Quando li pela primeira vez História do olho, de Georges Bataille, fiquei impressionada com sua potência imagética. O livro é um convite a fabulações visuais. E, como numa sequência de fotografias ou cenas em movimento, as imagens se formaram em minha mente para nunca mais sair. Estavam lá, em sua maioria coloridas, algumas em preto e branco, borradas, granuladas. Havia de tudo. Todas fotográficas.

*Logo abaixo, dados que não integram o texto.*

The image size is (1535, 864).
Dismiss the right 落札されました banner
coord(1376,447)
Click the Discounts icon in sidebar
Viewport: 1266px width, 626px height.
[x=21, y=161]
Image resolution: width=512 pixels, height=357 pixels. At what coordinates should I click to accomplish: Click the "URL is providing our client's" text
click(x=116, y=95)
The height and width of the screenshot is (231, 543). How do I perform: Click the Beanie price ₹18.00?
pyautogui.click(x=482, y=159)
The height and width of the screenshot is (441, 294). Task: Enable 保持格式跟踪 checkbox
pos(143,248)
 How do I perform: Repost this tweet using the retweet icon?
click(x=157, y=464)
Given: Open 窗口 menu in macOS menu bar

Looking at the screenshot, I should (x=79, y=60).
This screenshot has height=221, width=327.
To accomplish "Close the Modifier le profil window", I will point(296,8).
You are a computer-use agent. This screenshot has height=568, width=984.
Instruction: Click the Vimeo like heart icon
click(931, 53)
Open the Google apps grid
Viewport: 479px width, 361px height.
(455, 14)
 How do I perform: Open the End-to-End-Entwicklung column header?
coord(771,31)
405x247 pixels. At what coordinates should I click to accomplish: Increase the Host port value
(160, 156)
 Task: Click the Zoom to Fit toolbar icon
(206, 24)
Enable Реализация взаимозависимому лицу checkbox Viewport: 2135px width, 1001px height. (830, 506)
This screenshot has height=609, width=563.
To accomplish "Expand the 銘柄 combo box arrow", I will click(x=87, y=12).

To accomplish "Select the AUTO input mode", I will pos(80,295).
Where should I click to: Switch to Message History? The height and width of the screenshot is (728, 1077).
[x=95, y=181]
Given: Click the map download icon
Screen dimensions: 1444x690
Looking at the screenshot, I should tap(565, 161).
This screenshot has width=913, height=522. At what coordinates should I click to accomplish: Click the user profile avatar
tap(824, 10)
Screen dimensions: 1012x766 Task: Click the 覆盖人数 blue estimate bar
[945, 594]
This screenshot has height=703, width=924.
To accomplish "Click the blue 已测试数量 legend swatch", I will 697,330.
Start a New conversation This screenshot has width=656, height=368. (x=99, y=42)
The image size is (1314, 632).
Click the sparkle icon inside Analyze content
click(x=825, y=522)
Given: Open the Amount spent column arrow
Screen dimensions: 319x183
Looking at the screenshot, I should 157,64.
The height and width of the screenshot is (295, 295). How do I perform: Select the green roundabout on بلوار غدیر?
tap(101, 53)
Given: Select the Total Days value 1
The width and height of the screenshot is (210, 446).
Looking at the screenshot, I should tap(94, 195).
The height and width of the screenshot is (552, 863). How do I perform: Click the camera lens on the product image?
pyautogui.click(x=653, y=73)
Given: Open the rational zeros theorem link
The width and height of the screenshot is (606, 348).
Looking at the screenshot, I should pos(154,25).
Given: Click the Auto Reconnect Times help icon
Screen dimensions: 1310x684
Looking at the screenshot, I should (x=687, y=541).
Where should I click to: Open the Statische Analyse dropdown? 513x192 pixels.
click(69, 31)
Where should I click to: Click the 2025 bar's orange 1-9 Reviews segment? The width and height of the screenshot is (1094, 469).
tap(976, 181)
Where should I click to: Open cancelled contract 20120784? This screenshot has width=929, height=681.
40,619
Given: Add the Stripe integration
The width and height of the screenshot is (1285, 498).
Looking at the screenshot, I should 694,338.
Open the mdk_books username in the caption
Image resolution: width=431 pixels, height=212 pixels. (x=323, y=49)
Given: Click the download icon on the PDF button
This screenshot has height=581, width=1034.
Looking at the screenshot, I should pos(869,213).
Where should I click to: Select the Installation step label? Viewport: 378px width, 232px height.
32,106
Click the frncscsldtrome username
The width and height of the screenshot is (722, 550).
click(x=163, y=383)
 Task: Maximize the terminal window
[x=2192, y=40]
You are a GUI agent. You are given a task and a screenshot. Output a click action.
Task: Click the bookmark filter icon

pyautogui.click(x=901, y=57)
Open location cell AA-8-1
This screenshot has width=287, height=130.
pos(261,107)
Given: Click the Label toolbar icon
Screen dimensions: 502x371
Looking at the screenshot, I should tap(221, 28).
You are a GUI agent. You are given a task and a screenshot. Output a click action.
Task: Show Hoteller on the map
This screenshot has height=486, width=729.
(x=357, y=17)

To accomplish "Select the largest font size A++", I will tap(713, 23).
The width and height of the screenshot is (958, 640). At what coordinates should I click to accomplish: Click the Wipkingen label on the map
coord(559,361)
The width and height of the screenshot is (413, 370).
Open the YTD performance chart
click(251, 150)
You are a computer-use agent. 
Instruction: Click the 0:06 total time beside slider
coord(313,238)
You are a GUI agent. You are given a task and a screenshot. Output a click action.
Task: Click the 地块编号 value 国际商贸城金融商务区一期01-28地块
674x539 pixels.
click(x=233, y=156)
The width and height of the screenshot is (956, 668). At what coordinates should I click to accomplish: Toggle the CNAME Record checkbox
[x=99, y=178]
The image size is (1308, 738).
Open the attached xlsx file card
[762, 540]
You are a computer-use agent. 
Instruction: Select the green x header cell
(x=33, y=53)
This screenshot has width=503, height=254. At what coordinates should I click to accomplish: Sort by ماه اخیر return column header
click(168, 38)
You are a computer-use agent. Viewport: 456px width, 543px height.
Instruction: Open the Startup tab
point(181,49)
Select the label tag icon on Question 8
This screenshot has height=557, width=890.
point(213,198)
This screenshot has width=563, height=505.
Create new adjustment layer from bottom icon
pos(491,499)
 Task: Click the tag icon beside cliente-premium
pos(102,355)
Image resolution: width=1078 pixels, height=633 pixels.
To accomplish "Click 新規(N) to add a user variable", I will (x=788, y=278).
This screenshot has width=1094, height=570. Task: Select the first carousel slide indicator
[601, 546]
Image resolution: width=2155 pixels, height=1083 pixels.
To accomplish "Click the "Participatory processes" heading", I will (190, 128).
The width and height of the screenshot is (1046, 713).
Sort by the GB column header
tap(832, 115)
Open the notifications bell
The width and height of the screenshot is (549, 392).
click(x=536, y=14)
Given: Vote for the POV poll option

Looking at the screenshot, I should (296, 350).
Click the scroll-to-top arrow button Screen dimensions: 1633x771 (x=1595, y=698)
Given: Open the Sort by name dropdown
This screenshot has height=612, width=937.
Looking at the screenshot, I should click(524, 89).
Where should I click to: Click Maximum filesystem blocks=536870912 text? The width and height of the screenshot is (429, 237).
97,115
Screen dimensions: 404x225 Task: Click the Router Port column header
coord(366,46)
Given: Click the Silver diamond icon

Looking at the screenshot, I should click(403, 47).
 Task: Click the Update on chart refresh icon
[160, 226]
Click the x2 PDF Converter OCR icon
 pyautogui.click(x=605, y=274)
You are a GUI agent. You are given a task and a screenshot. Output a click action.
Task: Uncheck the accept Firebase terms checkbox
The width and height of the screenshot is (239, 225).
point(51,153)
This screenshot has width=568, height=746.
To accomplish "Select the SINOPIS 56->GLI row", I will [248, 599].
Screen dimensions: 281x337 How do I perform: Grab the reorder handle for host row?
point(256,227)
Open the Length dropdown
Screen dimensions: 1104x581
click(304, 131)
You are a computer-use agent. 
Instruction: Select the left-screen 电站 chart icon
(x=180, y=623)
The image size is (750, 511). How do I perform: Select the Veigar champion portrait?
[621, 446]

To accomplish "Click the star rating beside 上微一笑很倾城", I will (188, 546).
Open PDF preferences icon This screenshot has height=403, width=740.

Esse é um aspecto interessante a ser pensado. Afinal, eu não havia imaginado pintura ou desenho, mas fotografias. Obviamente não há resposta única para minha inclinação; a subjetividade de cada leitor oferece seus próprios recursos para fantasiar as cenas narradas. Ainda assim, há algo do dispositivo da fotografia que convém levarmos em consideração: ele pode nos oferecer uma dimensão de realidade — por mais que esta seja uma ideia questionável, bem como seria confiar na veracidade de História do olho.
A partir de algumas escolhas, conscientes e inconscientes, que compõem minhas fotografias mentais (e sem a pretensão de uma análise literária), proponho associações que relacionam as duas linguagens, literatura e fotografia. É certo, cada leitor tem seu próprio imaginário, e Bataille, através de seu livro, soube brilhantemente evocar fantasias. Inclusive as minhas, enquanto fotógrafa.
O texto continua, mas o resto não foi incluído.